Além do MPF, a Urihi Associação Yanomami, representativa da região de Surucucu, também se manifestou opondo-se à contratação da empresa. Ela pediu a imediata interrupção da execução do contrato. A reportagem não conseguiu localizar o empresário Rodrigo Cataratas nem os representantes da empresa. À Justiça, a empresa negou as irregularidades.

Em nota, o Exército informou que o critério de seleção da empresa para a perfuração do poço em Surucucu seguiu “o disposto na Nova Lei de Licitações e Contratos”. “O certame em tela teve como fundamentos os princípios da administração pública, com especial atenção ao da legalidade e da eficiência (economicidade), tendo como vencedora a Empresa Cataratas Poços Artesianos.”

Segundo a Força terrestre, “além de apresentar a habilitação técnica exigida em lei, tal empresa ofereceu o menor valor para a obra em questão dentre todos os participantes”. A nota prossegue afirmando que a dispensa de licitação “decorreu da necessidade emergencial de se perfurar um poço dentro da área do 4.º Pelotão Especial de Fronteira a fim de apoiar o esforço do Comando Conjunto da Operação Yanomami e do Estado Brasileiro”.

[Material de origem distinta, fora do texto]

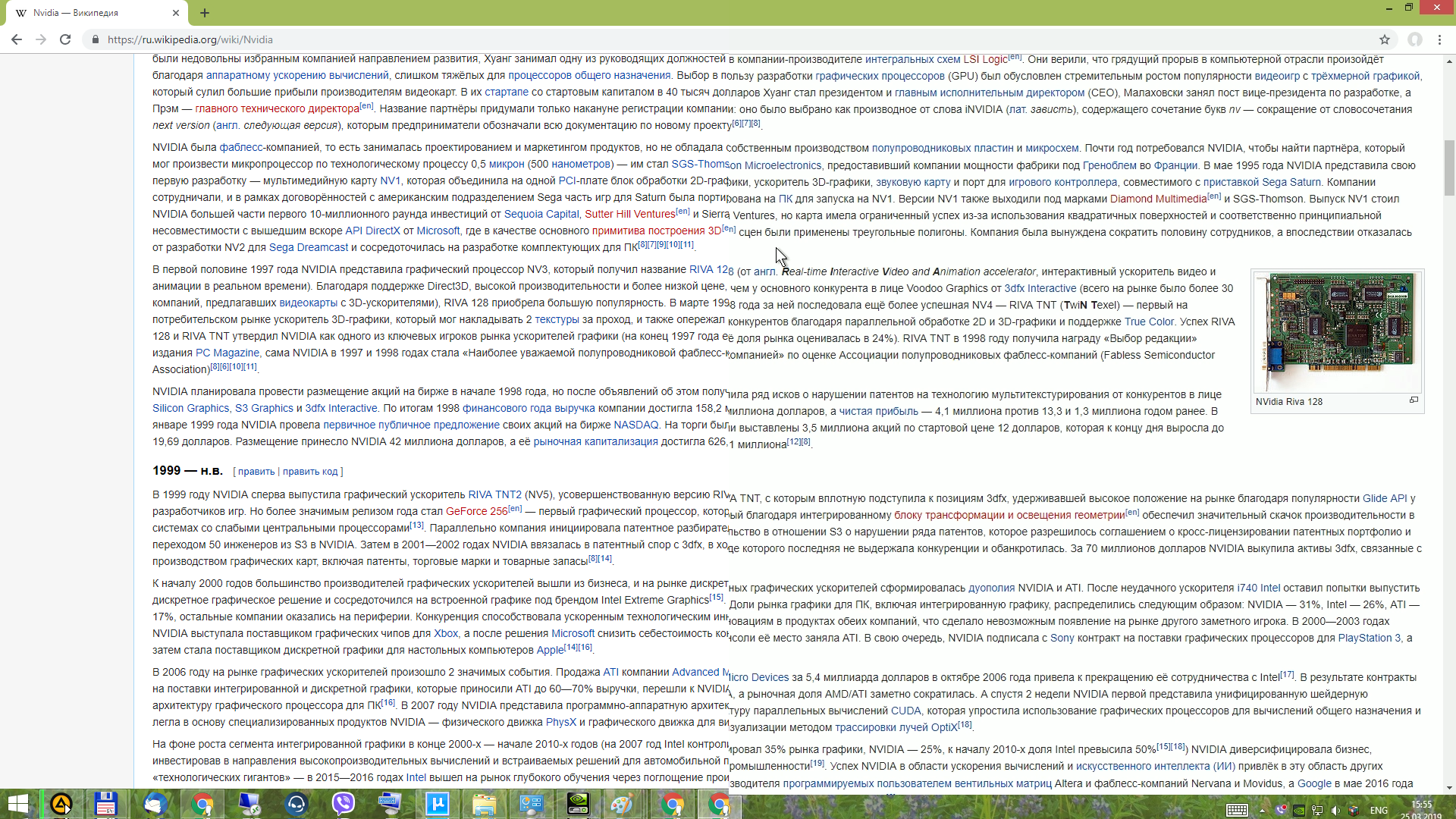The image size is (1456, 819).
Task: Enlarge the NVidia Riva 128 image
Action: [x=1414, y=400]
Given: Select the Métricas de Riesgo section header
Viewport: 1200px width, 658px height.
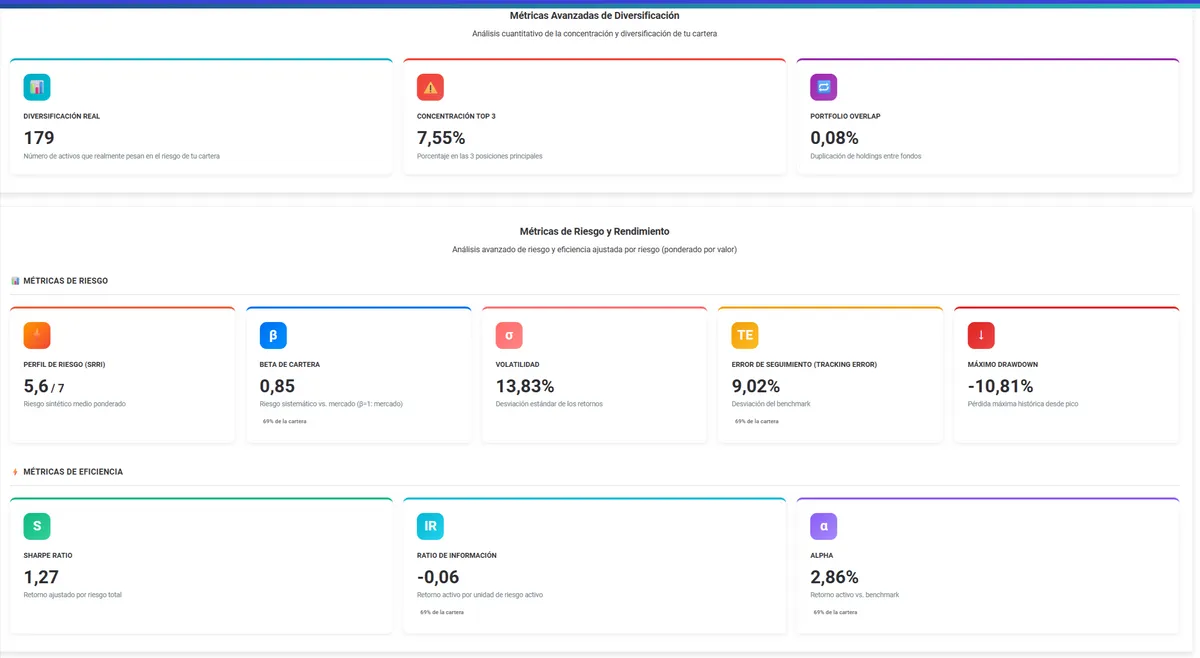Looking at the screenshot, I should 65,281.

O critério de seleção da empresa para a perfuração do poço em Surucucu seguiu o disposto na Nova Lei de Licitações e Contratos. O certame em tela teve como fundamentos os princípios da Administração pública, com especial atenção ao da Legalidade e da Eficiência (economicidade), tendo como vencedora a Empresa CATARATAS POÇOS ARTESIANOS. Além de apresentar a habilitação técnica exigida em lei, tal empresa ofereceu o menor valor para a obra em questão dentre todos os participantes.

A dispensa de licitação, prevista na citada Lei de Licitações e Contratos, decorreu da necessidade emergencial de se perfurar um poço dentro da área do 4º Pelotão Especial de Fronteira (4º PEF), localizado na região de Surucucu, no noroeste de Roraima, a fim de apoiar o esforço do Comando Conjunto da Operação Yanomami e do Estado Brasileiro em atendimento à situação emergencial de saúde na Terra Indígena Yanomami.

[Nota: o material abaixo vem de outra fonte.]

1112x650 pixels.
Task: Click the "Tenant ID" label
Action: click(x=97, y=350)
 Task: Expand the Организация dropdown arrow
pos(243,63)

Cabe ressaltar que desde 31 de dezembro de 2022, diversos órgãos e agências vêm sendo apoiados pelas infraestruturas de alojamento e alimentação no 4º PEF – Surucucu, tais como a Polícia Federal, a Força Nacional do Sistema Único de Saúde, a Força Nacional de Segurança Pública, os Órgãos de Imprensa, a Força Aérea Brasileira, a Marinha do Brasil, a FUNAI, o IBGE, o VOARE e a SESAI.

Ressalte-se, por oportuno, que somente após a Empresa CATARATAS entregar o poço, objeto do contrato, pronto para o uso, o 6° BEC poderá efetuar a liquidação da respectiva nota fiscal, com o posterior pagamento do serviço contratado, nos estritos termos da legislação vigente.